Nexzahualcoyotl (tlatoani of Texcoco), an ancestor of Ixtlilxochitl, but unlike other high-profile Mexican figures from the century preceding the Spanish conquest of the Aztec Empire, Nezahualcoyotl was not Mexica, but a sister culture called the Acolhua, another Nahuan people settled in the eastern part of the Valley of Mexico, settling on the eastern side of Lake Texcoco—the Aztec Empire resulted in a triple alliance of three city-states with these two and the Tlacopan

Works of Ixtlilxochitl. Born about 1568 in Texcuco, Mexico, Fernando de Alva Cortés Ixtlilxochitl, was the grandson of the last king of Texcuco, and the next-to-the-last Emperor of Mexico, Duitlahuac, who claimed their descent from the legendary Chichimex chieftains King Xoloti and Nopaltzin, thus he was a direct descendant of Ixtlilxochitl I and Ixtlilxochitl II, who had been tlatoque, or rulers, of Texcoco. Ixtlilxochitl was also of Spanish descent through his maternal grandfather who was Juan Grande.
    Ixtlilxochitl spent his entire life in Mexico, was a scholar and nobleman, and served as an interpreter for the court of Justice of the Indians, and was commissioned by the Spanish viceroy of New Spain to write histories of the indigenous peoples of Mexico
    As a descendant of Old Texcocan lineage, he had access to many of the ancient records of his people (Geroge C. Vaillant, Aztecs of Mexico: Origin, Rise and Fall of the Aztec Nation, Doubleday & Co., Garden City, N.Y., 1944, p 285; revised by Suzan- nah B. Vaillant in 1962).
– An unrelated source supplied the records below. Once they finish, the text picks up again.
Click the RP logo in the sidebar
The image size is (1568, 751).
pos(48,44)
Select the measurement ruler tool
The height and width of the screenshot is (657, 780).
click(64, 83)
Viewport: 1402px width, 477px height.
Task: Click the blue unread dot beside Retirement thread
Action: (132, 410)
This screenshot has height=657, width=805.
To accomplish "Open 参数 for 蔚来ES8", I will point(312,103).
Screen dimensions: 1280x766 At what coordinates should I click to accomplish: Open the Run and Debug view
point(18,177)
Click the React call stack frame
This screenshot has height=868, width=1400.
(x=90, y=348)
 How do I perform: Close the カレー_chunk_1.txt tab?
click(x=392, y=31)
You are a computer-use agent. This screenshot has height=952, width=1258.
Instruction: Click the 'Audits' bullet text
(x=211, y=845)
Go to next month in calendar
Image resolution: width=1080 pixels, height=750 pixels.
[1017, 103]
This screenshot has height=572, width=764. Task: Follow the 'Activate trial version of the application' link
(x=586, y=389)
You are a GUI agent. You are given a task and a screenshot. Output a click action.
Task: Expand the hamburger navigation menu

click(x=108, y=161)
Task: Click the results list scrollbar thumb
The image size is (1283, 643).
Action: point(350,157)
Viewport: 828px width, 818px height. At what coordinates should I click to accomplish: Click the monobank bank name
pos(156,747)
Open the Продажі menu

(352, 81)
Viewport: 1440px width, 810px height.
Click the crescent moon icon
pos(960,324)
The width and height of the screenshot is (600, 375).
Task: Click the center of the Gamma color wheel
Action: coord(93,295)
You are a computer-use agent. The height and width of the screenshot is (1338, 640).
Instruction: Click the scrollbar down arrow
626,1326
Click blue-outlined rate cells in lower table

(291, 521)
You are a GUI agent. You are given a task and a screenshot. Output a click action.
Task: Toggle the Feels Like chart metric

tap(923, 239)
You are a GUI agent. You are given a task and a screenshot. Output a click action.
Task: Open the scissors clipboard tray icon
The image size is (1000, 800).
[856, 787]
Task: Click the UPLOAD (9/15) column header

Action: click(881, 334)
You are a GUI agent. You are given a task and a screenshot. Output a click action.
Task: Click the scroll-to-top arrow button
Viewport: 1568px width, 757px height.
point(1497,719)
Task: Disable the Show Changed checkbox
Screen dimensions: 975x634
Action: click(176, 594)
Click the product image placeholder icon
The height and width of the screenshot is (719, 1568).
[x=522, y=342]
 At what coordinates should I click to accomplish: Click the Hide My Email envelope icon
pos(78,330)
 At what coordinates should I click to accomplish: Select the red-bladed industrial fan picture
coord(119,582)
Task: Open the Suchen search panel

These included “the oldest known Texocan source dealing with tributaries and based on a pictorial text, which shoes fourteen towns with tlatoani, each of whom was married to a daughter of Nezahualcoyotl, and the Mapa Quinatzin, which was contemporary with Motolinia’s memorial” (Texcoco: Prehispanic and Colonial Perspectives, edited by Jongsoo Lee and Galen Brokaw, University Press of Colorado, Boulder, 2014, p78).
    As a result, Ixtlilxochitl wrote an ancient Mexican history, especially of the original colonizers known as “the people of Tulan,” and their extremely detailed history down through the Spanish Conquest of Mexico.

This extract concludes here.